Data entries:
────────────────────────────────────────

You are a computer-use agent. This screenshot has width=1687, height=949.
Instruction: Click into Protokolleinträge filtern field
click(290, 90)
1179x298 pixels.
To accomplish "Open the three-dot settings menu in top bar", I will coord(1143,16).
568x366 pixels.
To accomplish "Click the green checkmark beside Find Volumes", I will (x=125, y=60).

────────────────────────────────────────

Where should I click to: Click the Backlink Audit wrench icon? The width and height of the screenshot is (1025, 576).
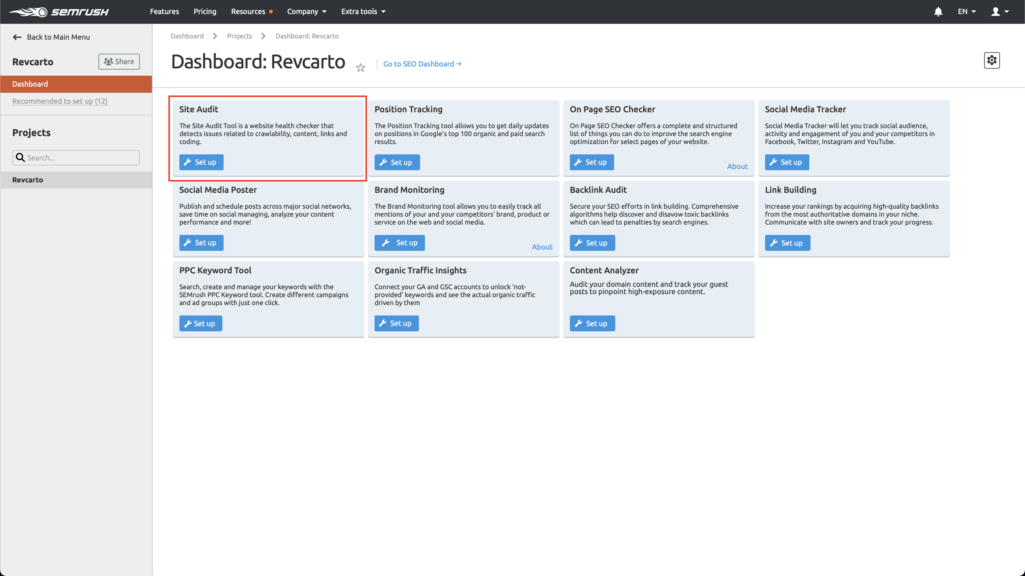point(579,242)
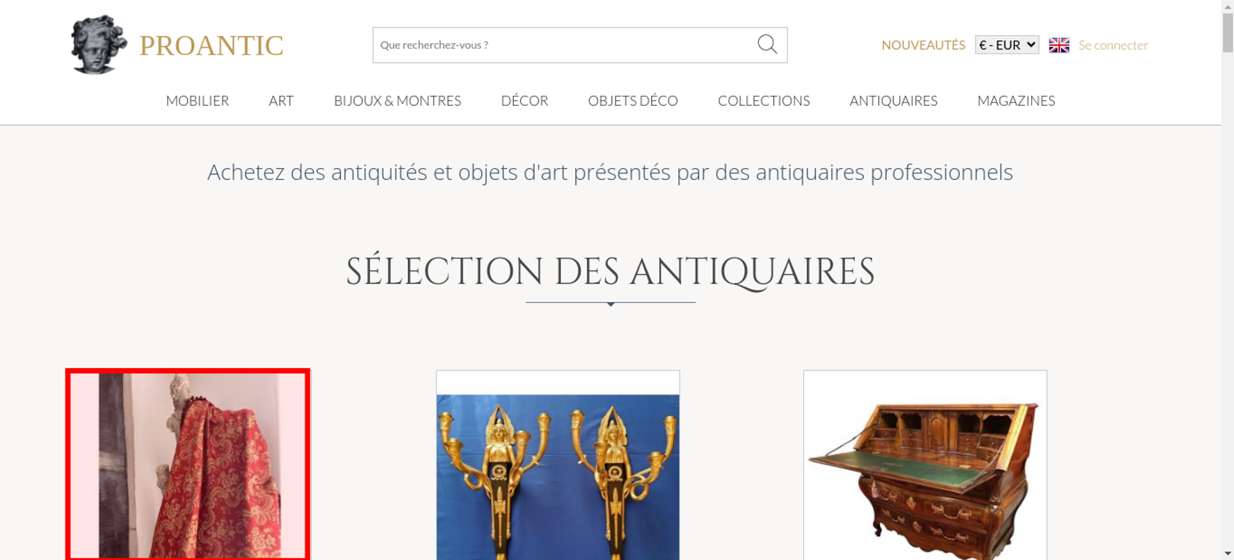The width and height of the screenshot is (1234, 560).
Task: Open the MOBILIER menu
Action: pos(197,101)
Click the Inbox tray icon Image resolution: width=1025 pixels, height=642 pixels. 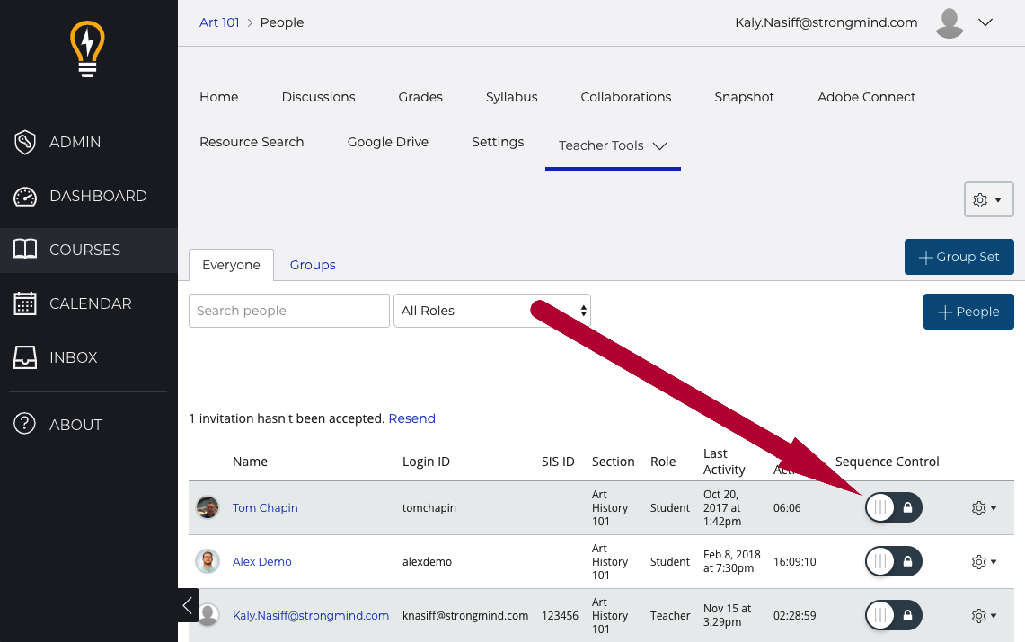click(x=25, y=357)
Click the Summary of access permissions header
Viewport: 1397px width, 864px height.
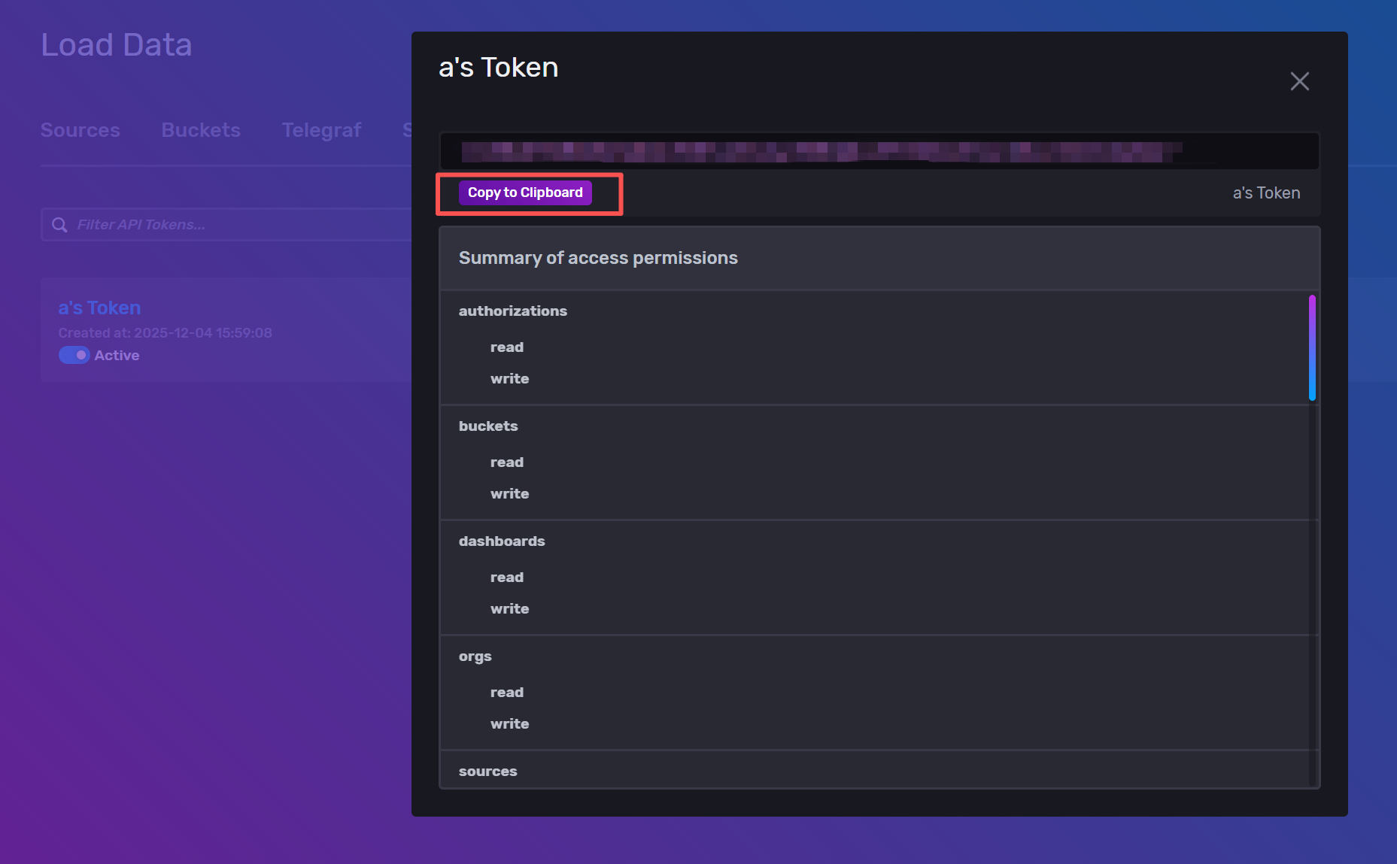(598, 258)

────────────────────────────────────────

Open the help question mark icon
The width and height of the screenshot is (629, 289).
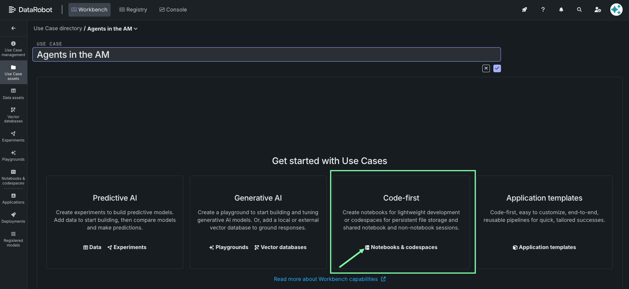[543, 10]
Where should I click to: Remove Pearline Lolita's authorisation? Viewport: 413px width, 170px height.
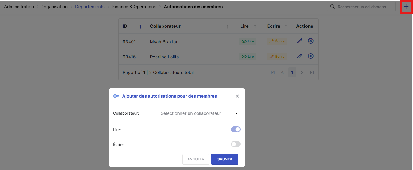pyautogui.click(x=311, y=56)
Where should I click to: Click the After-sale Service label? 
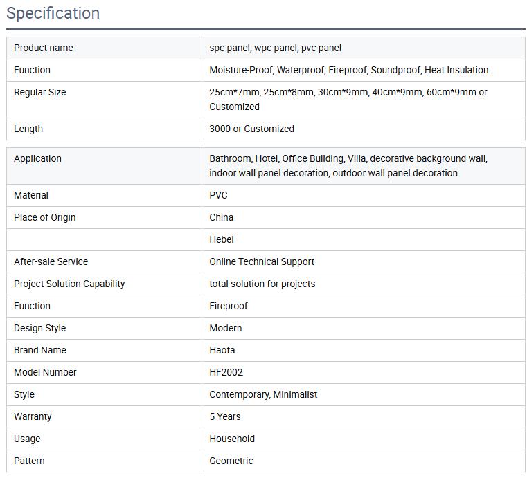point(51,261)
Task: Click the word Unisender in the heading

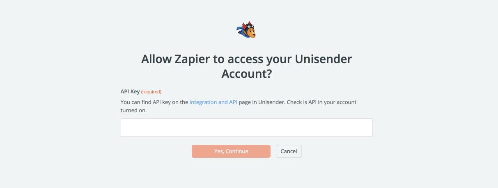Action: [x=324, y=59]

────────────────────────────────────────

- [Prompt]: Lay out the data from the line with "Where should I click to: Click the Backlink" to the line with "Action: pos(197,101)" as a numbered list, leaving out blank lines and the pictures.

- [Exercise answer]:
1. Where should I click to: Click the Backlink Audit wrench icon? The width and height of the screenshot is (1025, 576).
2. point(579,242)
3. The width and height of the screenshot is (1234, 560).
4. Task: Open the MOBILIER menu
5. Action: pos(197,101)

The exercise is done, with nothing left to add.